• Page text:

==============================

On the farm of my youth, our full-time field worker, Jackie, didn’t say much. When he did, however, he often offered creative euphemisms and descriptive epigrams. A favorite, for example, was if it rained the day after a big gully-washer, he might say the second rain was “Just worse and more of it.”

That useful phrase comes to mind when examining what the Trump administration has done — and continues to do — with and to the Department of Agriculture. From the Department of Government Efficiency 15 months ago to a late winter run-in with the United Soybean Board, its often unexplained actions are both petty and consequential.

For example, it was recently revealed that the White House reached way down into the routine, mundane approval process of five nominees to the soybean checkoff’s operating body, the United Soybean Board, to deny all five their well-earned seats.

Why? The White House gave no explanation for this historic meddling but, as Reuters first pointed out, four of the five were women.

And not just any women, as Chris Clayton of DTN explained in a lengthy post on May 1: “Each of the farmers who lost their seats on the USB are not only active farmers but also have a long history of volunteer work for state and national soybean boards… [and] had done significant… USB work in recent years.”

In other words, these five were not only ideal USB members, all were sitting USB members when the White House tossed their renominations. Two of the four rejected women also pointed out to Clayton that “2026 happens to be the United Nations’ International Year of the Woman Farmer.”

Talk about worse and more of it. Then there’s the ongoing “reorganization” of USDA.

On April 23, the USDA announced it will move both technical and administrative staff from the Washington-based Food Safety and Inspection Service, the Economic Research Service, the National Agriculture Statistics Service and the National Institute of Food and Agriculture to either St. Louis or Kansas City.

USDA also noted that it plans to shutter the Beltsville, Maryland, Agricultural Research Center, the department’s showcase, 6,600-acre research facility located on the northeast corner of Washington’s famed Beltway.

==============================

• Dataset extract:
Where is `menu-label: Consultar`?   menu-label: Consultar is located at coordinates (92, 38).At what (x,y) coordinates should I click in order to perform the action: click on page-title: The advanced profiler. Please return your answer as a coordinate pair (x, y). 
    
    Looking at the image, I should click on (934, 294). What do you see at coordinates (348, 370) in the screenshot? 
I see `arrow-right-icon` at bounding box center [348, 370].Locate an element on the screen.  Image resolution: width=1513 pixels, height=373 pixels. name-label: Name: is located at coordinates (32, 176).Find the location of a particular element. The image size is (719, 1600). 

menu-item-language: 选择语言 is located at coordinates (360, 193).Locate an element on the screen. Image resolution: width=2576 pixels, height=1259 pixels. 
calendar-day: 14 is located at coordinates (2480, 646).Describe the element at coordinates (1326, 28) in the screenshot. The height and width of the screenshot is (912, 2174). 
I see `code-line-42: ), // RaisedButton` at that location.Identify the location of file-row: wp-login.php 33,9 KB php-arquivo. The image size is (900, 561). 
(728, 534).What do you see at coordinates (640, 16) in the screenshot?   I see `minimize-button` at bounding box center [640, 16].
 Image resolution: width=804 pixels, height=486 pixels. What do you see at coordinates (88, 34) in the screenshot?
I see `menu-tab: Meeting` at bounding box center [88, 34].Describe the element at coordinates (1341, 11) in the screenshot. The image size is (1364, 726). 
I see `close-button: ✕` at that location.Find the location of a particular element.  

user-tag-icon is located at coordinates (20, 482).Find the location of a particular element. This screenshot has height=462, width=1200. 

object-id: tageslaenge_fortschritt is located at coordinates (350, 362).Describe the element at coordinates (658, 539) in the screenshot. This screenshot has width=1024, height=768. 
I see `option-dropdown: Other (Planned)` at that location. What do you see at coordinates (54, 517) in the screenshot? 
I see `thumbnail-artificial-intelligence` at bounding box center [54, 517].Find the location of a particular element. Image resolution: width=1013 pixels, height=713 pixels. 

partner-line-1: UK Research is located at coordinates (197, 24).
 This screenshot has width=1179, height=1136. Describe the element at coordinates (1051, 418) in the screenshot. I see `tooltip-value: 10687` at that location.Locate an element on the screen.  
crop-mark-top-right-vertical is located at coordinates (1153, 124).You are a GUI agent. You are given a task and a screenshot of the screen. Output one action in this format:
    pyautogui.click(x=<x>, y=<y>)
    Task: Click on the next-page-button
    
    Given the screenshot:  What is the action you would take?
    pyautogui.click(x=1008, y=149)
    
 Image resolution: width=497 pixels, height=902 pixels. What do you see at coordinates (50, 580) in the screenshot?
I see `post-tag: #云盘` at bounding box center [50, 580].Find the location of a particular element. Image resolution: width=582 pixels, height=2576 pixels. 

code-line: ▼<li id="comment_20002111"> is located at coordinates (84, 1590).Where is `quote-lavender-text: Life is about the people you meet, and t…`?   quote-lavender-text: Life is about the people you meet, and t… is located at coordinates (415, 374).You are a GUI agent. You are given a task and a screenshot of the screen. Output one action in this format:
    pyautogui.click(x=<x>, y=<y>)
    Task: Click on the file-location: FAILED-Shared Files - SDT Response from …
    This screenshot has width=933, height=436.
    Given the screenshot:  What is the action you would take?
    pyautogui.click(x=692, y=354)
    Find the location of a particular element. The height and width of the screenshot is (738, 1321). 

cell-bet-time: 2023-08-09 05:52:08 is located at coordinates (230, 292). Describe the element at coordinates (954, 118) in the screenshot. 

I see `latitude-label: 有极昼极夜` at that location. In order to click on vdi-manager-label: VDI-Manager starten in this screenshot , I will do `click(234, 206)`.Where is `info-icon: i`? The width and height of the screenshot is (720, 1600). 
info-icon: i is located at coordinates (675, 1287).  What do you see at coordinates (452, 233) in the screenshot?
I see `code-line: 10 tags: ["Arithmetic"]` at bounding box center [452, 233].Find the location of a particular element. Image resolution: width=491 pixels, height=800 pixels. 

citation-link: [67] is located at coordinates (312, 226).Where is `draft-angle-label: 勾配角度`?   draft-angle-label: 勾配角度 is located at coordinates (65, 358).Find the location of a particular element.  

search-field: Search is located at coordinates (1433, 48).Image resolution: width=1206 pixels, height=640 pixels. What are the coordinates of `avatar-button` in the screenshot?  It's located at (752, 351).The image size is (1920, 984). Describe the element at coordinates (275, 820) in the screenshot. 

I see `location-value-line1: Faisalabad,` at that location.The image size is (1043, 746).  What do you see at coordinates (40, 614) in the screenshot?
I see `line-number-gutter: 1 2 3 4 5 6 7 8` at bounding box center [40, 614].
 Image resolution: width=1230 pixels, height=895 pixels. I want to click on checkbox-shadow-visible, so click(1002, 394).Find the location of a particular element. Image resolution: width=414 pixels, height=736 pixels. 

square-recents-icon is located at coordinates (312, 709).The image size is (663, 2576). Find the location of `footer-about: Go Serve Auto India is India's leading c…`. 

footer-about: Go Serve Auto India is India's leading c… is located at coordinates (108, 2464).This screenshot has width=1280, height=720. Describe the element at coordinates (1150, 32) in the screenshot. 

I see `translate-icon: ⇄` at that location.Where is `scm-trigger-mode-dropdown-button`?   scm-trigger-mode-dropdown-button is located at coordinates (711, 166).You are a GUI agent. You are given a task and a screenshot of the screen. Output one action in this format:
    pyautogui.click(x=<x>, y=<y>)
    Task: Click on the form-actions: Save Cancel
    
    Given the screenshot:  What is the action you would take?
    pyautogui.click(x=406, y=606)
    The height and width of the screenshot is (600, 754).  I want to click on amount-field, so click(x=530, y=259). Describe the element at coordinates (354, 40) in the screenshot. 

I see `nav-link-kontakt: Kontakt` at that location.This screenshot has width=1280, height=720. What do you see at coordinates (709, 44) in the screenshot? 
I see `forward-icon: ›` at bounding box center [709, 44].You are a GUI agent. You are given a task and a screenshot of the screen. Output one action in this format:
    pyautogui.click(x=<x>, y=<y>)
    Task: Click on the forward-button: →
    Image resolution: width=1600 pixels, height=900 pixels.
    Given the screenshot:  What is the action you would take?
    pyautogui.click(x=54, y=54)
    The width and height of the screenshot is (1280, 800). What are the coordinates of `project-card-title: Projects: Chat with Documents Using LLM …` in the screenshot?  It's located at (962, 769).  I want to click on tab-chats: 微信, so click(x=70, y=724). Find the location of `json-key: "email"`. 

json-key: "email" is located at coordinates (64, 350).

==============================

• Task instructions:
In the piece on the Department of Agriculture, how many acres is the Beltsville, Maryland, Agricultural Research Center that USDA plans to shutter?

• Your response:
6,600 acres